* BEGIN Materials provided *
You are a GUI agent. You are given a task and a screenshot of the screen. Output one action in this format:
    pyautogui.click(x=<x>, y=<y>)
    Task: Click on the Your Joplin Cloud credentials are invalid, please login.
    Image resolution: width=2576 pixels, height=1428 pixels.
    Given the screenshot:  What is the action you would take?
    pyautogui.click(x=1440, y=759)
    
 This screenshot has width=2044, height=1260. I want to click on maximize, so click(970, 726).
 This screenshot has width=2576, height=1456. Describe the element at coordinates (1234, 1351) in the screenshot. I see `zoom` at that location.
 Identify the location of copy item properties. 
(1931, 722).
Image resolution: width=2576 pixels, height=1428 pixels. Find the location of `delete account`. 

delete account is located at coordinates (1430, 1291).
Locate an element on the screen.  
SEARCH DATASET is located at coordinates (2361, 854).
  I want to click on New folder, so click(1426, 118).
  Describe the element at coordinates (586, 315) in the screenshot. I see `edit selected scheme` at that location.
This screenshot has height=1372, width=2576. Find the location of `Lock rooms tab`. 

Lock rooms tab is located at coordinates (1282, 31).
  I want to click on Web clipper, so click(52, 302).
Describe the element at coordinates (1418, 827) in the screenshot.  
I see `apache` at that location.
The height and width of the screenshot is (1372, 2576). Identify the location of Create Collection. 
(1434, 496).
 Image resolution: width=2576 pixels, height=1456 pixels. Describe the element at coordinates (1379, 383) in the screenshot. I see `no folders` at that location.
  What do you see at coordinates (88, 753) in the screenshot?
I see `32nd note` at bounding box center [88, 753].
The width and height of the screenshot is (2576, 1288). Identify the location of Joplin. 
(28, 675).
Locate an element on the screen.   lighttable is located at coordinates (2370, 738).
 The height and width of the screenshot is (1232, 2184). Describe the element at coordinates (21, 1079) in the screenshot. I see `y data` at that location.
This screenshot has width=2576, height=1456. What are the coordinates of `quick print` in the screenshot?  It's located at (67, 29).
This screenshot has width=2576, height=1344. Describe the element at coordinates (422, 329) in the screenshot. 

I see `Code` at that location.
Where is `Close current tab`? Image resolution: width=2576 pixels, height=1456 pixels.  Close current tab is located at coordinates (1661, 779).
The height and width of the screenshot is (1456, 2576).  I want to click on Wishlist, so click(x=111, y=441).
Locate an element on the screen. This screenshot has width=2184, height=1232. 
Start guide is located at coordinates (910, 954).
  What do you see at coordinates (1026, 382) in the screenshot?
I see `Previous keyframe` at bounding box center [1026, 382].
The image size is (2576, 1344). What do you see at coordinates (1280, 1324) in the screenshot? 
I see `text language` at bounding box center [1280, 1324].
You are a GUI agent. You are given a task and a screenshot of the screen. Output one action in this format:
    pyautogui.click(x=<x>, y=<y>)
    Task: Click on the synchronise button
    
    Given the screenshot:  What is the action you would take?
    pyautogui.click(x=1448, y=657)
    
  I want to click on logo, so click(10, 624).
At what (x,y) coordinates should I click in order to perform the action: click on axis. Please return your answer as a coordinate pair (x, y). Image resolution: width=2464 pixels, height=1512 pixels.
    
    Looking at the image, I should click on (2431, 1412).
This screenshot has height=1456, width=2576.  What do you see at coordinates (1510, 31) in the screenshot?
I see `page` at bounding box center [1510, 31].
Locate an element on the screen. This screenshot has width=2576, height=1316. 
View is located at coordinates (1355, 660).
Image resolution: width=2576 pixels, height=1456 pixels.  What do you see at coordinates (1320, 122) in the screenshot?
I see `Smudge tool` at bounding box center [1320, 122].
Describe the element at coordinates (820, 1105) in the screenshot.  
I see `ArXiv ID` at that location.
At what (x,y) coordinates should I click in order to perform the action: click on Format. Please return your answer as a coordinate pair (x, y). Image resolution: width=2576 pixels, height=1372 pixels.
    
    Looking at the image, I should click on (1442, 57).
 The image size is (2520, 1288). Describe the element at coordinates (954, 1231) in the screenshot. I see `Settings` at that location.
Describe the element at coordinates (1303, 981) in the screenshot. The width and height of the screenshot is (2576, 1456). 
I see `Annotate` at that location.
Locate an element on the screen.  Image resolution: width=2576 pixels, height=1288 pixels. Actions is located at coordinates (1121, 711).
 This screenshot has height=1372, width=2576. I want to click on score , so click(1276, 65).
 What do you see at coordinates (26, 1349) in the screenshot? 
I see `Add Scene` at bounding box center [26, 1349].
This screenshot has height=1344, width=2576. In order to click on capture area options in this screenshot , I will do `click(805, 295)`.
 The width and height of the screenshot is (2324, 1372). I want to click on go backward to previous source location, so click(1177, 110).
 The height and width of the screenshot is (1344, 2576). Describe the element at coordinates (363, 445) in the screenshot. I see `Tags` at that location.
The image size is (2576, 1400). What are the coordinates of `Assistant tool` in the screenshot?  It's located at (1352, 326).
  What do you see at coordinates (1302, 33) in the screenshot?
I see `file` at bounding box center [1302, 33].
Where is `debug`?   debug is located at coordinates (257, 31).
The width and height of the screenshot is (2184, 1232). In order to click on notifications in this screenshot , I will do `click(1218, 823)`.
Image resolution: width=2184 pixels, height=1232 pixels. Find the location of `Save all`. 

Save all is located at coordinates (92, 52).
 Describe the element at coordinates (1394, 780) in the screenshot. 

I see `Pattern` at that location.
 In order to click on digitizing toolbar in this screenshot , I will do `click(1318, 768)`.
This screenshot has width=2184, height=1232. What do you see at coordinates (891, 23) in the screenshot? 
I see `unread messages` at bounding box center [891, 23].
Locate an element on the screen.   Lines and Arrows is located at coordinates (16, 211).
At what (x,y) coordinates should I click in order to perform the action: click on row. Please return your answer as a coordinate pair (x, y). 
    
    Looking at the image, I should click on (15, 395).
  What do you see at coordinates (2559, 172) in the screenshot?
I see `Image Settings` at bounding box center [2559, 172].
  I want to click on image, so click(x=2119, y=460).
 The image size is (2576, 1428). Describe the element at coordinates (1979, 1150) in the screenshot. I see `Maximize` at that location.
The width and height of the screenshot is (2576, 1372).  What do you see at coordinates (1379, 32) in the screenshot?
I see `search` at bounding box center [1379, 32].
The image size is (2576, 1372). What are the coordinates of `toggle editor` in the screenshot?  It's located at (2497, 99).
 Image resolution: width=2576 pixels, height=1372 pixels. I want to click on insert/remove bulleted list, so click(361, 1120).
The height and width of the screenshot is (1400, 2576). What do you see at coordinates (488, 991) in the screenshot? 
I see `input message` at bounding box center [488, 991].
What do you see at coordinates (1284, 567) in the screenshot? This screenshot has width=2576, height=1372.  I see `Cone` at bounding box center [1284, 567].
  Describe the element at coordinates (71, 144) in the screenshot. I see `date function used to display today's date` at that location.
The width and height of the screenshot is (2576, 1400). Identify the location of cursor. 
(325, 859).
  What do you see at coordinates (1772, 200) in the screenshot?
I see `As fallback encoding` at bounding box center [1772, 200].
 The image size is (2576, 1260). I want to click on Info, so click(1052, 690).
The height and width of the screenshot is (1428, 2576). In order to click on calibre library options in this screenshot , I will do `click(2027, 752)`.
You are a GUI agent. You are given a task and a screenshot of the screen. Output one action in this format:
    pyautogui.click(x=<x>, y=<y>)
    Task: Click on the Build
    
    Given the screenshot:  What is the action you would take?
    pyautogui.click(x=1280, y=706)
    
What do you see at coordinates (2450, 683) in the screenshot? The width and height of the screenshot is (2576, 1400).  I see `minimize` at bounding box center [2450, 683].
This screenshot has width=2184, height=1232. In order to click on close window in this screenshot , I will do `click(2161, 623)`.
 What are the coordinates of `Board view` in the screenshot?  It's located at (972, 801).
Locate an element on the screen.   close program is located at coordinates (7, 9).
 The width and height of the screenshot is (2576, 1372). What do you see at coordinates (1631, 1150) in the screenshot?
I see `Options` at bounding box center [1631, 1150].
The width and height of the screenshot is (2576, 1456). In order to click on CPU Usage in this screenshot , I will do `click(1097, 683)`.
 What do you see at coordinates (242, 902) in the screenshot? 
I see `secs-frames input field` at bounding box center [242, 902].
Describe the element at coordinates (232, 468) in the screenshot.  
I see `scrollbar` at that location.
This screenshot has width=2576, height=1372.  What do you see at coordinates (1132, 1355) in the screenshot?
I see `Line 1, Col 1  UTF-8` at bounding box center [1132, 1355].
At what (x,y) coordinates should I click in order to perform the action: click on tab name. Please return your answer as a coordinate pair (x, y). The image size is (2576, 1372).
* END Materials provided *
__Your goal__:
Report how many lines of the listing above contain the string "rooms", counting only matches in the same case. Give the number alone.

__Solution for this task__:
2